╭──

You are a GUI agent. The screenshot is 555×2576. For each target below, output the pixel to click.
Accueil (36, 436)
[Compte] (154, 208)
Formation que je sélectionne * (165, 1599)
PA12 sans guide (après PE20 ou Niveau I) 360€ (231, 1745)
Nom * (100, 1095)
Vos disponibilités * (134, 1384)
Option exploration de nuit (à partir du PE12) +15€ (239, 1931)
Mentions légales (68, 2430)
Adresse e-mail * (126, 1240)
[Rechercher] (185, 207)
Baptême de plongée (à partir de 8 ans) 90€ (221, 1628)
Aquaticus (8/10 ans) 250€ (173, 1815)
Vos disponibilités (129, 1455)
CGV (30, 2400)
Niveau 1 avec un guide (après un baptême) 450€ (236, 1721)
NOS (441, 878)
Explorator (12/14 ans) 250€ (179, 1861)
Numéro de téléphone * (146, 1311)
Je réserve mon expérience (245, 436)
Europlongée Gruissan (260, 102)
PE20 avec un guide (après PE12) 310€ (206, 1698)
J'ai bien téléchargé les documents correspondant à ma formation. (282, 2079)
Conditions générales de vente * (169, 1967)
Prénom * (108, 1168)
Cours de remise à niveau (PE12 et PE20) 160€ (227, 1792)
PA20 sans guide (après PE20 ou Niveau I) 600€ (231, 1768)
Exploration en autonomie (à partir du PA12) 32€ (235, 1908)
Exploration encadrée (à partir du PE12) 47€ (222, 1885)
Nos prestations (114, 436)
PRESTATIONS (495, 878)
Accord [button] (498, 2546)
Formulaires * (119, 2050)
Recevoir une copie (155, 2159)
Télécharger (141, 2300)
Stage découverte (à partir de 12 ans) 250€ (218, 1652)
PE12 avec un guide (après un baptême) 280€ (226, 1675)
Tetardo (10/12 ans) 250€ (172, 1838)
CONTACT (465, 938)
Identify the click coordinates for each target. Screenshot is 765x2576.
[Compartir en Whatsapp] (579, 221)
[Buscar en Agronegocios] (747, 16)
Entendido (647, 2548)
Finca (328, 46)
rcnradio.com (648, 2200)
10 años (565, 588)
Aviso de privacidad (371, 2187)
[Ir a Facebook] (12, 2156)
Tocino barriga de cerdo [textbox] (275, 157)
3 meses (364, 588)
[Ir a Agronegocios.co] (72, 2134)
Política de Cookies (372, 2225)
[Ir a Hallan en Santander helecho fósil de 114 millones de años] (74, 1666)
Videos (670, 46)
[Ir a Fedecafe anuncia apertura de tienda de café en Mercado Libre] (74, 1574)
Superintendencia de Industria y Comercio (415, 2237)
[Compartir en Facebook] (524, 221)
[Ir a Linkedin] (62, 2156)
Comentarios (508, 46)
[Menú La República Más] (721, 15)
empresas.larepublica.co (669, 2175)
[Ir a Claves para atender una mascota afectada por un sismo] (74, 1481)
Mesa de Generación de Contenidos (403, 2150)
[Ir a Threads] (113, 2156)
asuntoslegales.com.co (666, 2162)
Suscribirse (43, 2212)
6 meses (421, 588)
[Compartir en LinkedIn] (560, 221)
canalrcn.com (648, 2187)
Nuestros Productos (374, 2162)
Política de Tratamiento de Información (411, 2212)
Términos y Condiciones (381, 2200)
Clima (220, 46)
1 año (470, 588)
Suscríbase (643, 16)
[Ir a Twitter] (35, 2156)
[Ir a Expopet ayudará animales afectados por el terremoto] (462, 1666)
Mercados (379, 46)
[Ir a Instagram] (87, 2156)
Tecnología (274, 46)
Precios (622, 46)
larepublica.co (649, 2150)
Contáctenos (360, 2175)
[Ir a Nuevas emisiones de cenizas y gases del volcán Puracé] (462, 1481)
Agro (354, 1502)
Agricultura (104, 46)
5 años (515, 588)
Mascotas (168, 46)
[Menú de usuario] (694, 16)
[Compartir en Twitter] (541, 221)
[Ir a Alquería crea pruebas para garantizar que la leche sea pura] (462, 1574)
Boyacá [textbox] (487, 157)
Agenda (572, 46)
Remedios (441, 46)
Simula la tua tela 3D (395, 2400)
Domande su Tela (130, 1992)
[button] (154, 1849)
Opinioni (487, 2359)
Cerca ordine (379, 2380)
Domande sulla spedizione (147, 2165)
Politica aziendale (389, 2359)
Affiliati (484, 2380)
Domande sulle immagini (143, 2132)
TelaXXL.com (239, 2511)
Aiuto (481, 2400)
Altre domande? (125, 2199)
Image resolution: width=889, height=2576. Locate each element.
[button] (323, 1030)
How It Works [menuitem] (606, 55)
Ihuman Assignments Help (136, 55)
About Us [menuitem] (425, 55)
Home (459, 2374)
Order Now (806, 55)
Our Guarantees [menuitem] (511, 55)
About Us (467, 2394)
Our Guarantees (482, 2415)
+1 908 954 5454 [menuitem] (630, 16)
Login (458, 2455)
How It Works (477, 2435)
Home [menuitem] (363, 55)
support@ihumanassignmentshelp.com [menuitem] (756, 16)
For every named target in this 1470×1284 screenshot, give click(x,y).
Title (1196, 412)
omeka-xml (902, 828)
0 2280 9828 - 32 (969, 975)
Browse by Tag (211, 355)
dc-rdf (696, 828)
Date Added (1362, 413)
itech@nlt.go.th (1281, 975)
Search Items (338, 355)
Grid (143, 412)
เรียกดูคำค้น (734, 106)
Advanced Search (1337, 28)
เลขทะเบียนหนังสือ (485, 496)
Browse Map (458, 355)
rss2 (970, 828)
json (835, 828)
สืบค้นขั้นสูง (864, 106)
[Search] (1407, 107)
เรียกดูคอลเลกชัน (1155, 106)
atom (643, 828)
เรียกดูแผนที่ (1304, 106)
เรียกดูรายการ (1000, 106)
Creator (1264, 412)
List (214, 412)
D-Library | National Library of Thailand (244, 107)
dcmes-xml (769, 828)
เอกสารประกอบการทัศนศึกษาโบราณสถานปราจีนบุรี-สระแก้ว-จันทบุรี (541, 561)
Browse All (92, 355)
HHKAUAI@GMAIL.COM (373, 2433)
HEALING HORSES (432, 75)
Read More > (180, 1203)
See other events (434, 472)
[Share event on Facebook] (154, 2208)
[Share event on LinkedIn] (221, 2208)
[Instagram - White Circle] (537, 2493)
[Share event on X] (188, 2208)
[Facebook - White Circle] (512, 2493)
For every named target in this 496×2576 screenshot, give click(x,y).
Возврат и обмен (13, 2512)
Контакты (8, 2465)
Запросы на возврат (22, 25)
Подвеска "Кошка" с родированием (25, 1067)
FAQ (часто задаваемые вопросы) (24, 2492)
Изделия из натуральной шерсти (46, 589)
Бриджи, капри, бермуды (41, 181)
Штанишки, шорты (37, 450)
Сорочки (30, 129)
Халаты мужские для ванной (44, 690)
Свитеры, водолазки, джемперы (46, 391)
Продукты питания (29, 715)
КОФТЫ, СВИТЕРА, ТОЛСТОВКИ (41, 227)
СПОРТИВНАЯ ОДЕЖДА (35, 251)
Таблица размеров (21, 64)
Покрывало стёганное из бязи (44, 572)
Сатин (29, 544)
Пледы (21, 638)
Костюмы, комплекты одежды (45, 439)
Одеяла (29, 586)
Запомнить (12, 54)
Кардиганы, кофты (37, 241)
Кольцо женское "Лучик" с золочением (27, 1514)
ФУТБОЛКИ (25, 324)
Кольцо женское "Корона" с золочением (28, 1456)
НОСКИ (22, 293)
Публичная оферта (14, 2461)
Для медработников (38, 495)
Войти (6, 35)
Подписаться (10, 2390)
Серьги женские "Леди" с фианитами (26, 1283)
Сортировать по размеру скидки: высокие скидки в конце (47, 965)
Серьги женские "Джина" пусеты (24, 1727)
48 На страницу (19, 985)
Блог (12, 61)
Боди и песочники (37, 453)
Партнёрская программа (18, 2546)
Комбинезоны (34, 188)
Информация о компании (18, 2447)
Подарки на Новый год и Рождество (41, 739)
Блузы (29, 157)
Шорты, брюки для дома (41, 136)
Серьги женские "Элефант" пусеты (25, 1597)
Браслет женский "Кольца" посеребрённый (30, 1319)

╰──

[EXERCISE]
Taking the entries above, write out exactly each line from the one holding "[Compte] (154, 208)" to the one holding "[Ir a Facebook] (12, 2156)", both included, and stop there.

[ANSWER TO THIS EXERCISE]
[Compte] (154, 208)
Formation que je sélectionne * (165, 1599)
PA12 sans guide (après PE20 ou Niveau I) 360€ (231, 1745)
Nom * (100, 1095)
Vos disponibilités * (134, 1384)
Option exploration de nuit (à partir du PE12) +15€ (239, 1931)
Mentions légales (68, 2430)
Adresse e-mail * (126, 1240)
[Rechercher] (185, 207)
Baptême de plongée (à partir de 8 ans) 90€ (221, 1628)
Aquaticus (8/10 ans) 250€ (173, 1815)
Vos disponibilités (129, 1455)
CGV (30, 2400)
Niveau 1 avec un guide (après un baptême) 450€ (236, 1721)
NOS (441, 878)
Explorator (12/14 ans) 250€ (179, 1861)
Numéro de téléphone * (146, 1311)
Je réserve mon expérience (245, 436)
Europlongée Gruissan (260, 102)
PE20 avec un guide (après PE12) 310€ (206, 1698)
J'ai bien téléchargé les documents correspondant à ma formation. (282, 2079)
Conditions générales de vente * (169, 1967)
Prénom * (108, 1168)
Cours de remise à niveau (PE12 et PE20) 160€ (227, 1792)
PA20 sans guide (après PE20 ou Niveau I) 600€ (231, 1768)
Exploration en autonomie (à partir du PA12) 32€ (235, 1908)
Exploration encadrée (à partir du PE12) 47€ (222, 1885)
Nos prestations (114, 436)
PRESTATIONS (495, 878)
Accord [button] (498, 2546)
Formulaires * (119, 2050)
Recevoir une copie (155, 2159)
Télécharger (141, 2300)
Stage découverte (à partir de 12 ans) 250€ (218, 1652)
PE12 avec un guide (après un baptême) 280€ (226, 1675)
Tetardo (10/12 ans) 250€ (172, 1838)
CONTACT (465, 938)
Identify the click coordinates for each target. Screenshot is 765x2576.
[Compartir en Whatsapp] (579, 221)
[Buscar en Agronegocios] (747, 16)
Entendido (647, 2548)
Finca (328, 46)
rcnradio.com (648, 2200)
10 años (565, 588)
Aviso de privacidad (371, 2187)
[Ir a Facebook] (12, 2156)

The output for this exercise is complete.